[Opening Given data section]

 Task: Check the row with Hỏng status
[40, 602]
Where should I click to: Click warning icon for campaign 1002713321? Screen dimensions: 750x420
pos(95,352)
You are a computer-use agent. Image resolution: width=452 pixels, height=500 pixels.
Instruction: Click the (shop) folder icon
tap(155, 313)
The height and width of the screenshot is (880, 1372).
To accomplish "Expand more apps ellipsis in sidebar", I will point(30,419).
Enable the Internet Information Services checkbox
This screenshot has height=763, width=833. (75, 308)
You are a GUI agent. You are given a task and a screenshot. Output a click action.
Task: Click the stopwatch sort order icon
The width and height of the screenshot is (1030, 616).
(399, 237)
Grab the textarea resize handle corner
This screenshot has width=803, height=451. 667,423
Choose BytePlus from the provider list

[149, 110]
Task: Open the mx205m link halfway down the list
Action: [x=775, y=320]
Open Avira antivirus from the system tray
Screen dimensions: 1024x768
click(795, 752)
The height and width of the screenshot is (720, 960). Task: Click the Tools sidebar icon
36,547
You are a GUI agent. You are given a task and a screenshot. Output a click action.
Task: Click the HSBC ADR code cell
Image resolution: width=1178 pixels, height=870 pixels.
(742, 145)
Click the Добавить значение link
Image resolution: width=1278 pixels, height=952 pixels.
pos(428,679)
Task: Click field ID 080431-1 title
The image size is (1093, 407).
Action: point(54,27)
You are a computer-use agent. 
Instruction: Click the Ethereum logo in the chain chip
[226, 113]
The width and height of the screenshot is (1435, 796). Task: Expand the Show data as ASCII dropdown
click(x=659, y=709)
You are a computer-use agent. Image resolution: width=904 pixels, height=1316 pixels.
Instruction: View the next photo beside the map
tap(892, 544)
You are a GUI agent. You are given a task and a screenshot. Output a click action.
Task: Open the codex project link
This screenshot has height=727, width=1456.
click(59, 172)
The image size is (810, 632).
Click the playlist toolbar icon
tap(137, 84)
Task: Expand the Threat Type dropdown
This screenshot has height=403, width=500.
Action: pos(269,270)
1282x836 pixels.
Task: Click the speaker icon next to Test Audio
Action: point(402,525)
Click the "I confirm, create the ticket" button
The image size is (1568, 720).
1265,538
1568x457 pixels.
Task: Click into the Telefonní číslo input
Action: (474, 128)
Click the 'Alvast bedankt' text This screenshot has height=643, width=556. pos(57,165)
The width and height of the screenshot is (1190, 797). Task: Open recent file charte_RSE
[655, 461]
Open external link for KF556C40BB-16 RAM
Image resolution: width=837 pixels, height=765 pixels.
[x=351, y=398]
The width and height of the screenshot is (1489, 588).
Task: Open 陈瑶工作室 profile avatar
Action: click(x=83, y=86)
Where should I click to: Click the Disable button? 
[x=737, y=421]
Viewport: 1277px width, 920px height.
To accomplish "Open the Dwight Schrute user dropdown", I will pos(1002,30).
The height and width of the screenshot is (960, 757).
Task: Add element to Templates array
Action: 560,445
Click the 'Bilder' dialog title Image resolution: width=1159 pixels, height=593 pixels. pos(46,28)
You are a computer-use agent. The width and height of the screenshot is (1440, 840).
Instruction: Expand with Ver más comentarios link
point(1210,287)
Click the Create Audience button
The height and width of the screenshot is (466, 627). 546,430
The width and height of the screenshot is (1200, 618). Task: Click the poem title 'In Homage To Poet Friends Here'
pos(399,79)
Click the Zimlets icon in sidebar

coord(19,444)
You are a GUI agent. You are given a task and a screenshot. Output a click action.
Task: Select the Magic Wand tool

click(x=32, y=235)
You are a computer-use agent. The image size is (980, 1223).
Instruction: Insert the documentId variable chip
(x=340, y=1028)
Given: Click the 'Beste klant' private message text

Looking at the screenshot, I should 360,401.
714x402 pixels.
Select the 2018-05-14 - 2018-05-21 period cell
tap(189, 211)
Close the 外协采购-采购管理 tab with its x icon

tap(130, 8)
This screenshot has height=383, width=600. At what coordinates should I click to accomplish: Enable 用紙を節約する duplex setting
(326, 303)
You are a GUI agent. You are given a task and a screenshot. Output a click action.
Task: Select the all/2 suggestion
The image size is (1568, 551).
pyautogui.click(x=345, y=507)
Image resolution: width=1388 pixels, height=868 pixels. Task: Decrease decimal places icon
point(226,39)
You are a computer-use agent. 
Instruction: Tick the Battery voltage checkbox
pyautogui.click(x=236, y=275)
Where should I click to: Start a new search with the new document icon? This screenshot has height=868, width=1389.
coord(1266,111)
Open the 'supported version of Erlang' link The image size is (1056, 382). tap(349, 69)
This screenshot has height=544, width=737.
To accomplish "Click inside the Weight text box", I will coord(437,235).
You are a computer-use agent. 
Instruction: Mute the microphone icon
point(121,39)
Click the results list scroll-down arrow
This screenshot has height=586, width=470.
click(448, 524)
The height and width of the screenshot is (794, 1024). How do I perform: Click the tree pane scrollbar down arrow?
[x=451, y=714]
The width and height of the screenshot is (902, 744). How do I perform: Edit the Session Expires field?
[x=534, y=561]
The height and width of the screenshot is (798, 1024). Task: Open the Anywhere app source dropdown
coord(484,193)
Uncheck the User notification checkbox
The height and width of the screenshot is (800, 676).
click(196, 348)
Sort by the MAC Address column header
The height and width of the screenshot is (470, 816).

[Closing Given data section]

▸ **The problem**: Without leaving anything out, output all of the data above exactly.

▸ **Solution**:
 Task: Check the row with Hỏng status
[40, 602]
Where should I click to: Click warning icon for campaign 1002713321? Screen dimensions: 750x420
pos(95,352)
You are a computer-use agent. Image resolution: width=452 pixels, height=500 pixels.
Instruction: Click the (shop) folder icon
tap(155, 313)
The height and width of the screenshot is (880, 1372).
To accomplish "Expand more apps ellipsis in sidebar", I will point(30,419).
Enable the Internet Information Services checkbox
This screenshot has height=763, width=833. (75, 308)
You are a GUI agent. You are given a task and a screenshot. Output a click action.
Task: Click the stopwatch sort order icon
The width and height of the screenshot is (1030, 616).
(399, 237)
Grab the textarea resize handle corner
This screenshot has width=803, height=451. 667,423
Choose BytePlus from the provider list

[149, 110]
Task: Open the mx205m link halfway down the list
Action: [x=775, y=320]
Open Avira antivirus from the system tray
Screen dimensions: 1024x768
click(795, 752)
The height and width of the screenshot is (720, 960). Task: Click the Tools sidebar icon
36,547
You are a GUI agent. You are given a task and a screenshot. Output a click action.
Task: Click the HSBC ADR code cell
Image resolution: width=1178 pixels, height=870 pixels.
(742, 145)
Click the Добавить значение link
Image resolution: width=1278 pixels, height=952 pixels.
pos(428,679)
Task: Click field ID 080431-1 title
The image size is (1093, 407).
Action: point(54,27)
You are a computer-use agent. 
Instruction: Click the Ethereum logo in the chain chip
[226, 113]
The width and height of the screenshot is (1435, 796). Task: Expand the Show data as ASCII dropdown
click(x=659, y=709)
You are a computer-use agent. Image resolution: width=904 pixels, height=1316 pixels.
Instruction: View the next photo beside the map
tap(892, 544)
You are a GUI agent. You are given a task and a screenshot. Output a click action.
Task: Open the codex project link
This screenshot has height=727, width=1456.
click(59, 172)
The image size is (810, 632).
Click the playlist toolbar icon
tap(137, 84)
Task: Expand the Threat Type dropdown
This screenshot has height=403, width=500.
Action: pos(269,270)
1282x836 pixels.
Task: Click the speaker icon next to Test Audio
Action: point(402,525)
Click the "I confirm, create the ticket" button
The image size is (1568, 720).
1265,538
1568x457 pixels.
Task: Click into the Telefonní číslo input
Action: (474, 128)
Click the 'Alvast bedankt' text This screenshot has height=643, width=556. pos(57,165)
The width and height of the screenshot is (1190, 797). Task: Open recent file charte_RSE
[655, 461]
Open external link for KF556C40BB-16 RAM
Image resolution: width=837 pixels, height=765 pixels.
[x=351, y=398]
The width and height of the screenshot is (1489, 588).
Task: Open 陈瑶工作室 profile avatar
Action: click(x=83, y=86)
Where should I click to: Click the Disable button? 
[x=737, y=421]
Viewport: 1277px width, 920px height.
To accomplish "Open the Dwight Schrute user dropdown", I will pos(1002,30).
The height and width of the screenshot is (960, 757).
Task: Add element to Templates array
Action: 560,445
Click the 'Bilder' dialog title Image resolution: width=1159 pixels, height=593 pixels. pos(46,28)
You are a computer-use agent. The width and height of the screenshot is (1440, 840).
Instruction: Expand with Ver más comentarios link
point(1210,287)
Click the Create Audience button
The height and width of the screenshot is (466, 627). 546,430
The width and height of the screenshot is (1200, 618). Task: Click the poem title 'In Homage To Poet Friends Here'
pos(399,79)
Click the Zimlets icon in sidebar

coord(19,444)
You are a GUI agent. You are given a task and a screenshot. Output a click action.
Task: Select the Magic Wand tool

click(x=32, y=235)
You are a computer-use agent. The image size is (980, 1223).
Instruction: Insert the documentId variable chip
(x=340, y=1028)
Given: Click the 'Beste klant' private message text

Looking at the screenshot, I should 360,401.
714x402 pixels.
Select the 2018-05-14 - 2018-05-21 period cell
tap(189, 211)
Close the 外协采购-采购管理 tab with its x icon

tap(130, 8)
This screenshot has height=383, width=600. At what coordinates should I click to accomplish: Enable 用紙を節約する duplex setting
(326, 303)
You are a GUI agent. You are given a task and a screenshot. Output a click action.
Task: Select the all/2 suggestion
The image size is (1568, 551).
pyautogui.click(x=345, y=507)
Image resolution: width=1388 pixels, height=868 pixels. Task: Decrease decimal places icon
point(226,39)
You are a computer-use agent. 
Instruction: Tick the Battery voltage checkbox
pyautogui.click(x=236, y=275)
Where should I click to: Start a new search with the new document icon? This screenshot has height=868, width=1389.
coord(1266,111)
Open the 'supported version of Erlang' link The image size is (1056, 382). tap(349, 69)
This screenshot has height=544, width=737.
To accomplish "Click inside the Weight text box", I will coord(437,235).
You are a computer-use agent. 
Instruction: Mute the microphone icon
point(121,39)
Click the results list scroll-down arrow
This screenshot has height=586, width=470.
click(448, 524)
The height and width of the screenshot is (794, 1024). How do I perform: Click the tree pane scrollbar down arrow?
[x=451, y=714]
The width and height of the screenshot is (902, 744). How do I perform: Edit the Session Expires field?
[x=534, y=561]
The height and width of the screenshot is (798, 1024). Task: Open the Anywhere app source dropdown
coord(484,193)
Uncheck the User notification checkbox
The height and width of the screenshot is (800, 676).
click(196, 348)
Sort by the MAC Address column header
The height and width of the screenshot is (470, 816).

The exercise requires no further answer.